Friday, February 19, 2010
Best and worst moves by a GM
Indians’ Shapiro: Rather than those articles that look at virtually every deal and try to grade each one (which is a worthy exercise on its own), I like the executive summary that is presented in terms of top 5 and bottom 5 like Pouliot does here. Neyer has it right however when he says:
The lists aren’t completely fair because Pouliot counts as a “miss” a deal that seemed perfectly fine at the time. In a sense, what’s really being counted is lucky outcomes and unlucky outcomes
Right. Signing Westbrook was perfectly sensible (neither bad, nor good). But he has it in his “miss” because of what happened afterwards, things that they couldn’t have known. It’s like buying stock in Toyota last year. Who could have known?
In terms of evaluating a single deal, then you have to evaluate it at that point in time. HOWEVER, in terms of evaluating a bunch of deals, then you can and should evaluate them after the fact (given enough deals). Basically, once you have enough sample size, the Westbrook-type outcomes should work out in the wash, the noise cancels out, and what you are left with is the signal. Given the trade with Minaya, it would be practically impossible for Shapiro to end up in the negative.
Anyway, I’d love to see this done for all GMs, the 5-best and 5-worst, if for no other reason than to show a balanced view.
***
Whitesox’ Kenny Williams.
Cubs’ Jim Hendry.
Marlins’ Larry Beinfest.


I’ve wasted the last 15 minutes trying to think of other deals that could be included on the list. Most of my suggestions are negative, despite the fact that I generally like Shapiro, so that either says something about my memory, my summary judgements, or more likely about how thankless a job GM can be.

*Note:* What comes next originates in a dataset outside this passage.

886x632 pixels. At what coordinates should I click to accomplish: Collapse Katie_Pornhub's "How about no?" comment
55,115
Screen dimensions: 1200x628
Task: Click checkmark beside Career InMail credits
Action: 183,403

The first move that came to mind was Luke Scott for Jeriome Robertson, but at the time of that trade Scott was coming off an age 25 season in which he hit 342/486 between A+ and AA, and an age 24 season in which he hit 336/479 at two A levels. So that’s probably not fair to Shapiro.
The Kerry Wood signing was probably ill-advised, but I see that it wasn’t even really addressed in last year’s Pre-Season Moves thread here, and I didn’t object too strenuously myself. There’s the Rickey Gutierrez signing--I didn’t check the dollar amounts, but given the fact that the team was unlikely to contend in ‘02...Kevin Kouzmanoff for Josh Barfield looks like a loser at this point, but seemed reasonable at the time.
On the asburd level: From the reaction of some ridiculous fans at the time, you would have thought Karim Garcia and Dan Miceli to the Yankees for cash was the new Colavito/Kuenn.
It’s fun to poke around B-R for this kind of exercise. How else would I have ever remembered that Jason Beverlin pitched for the Indians?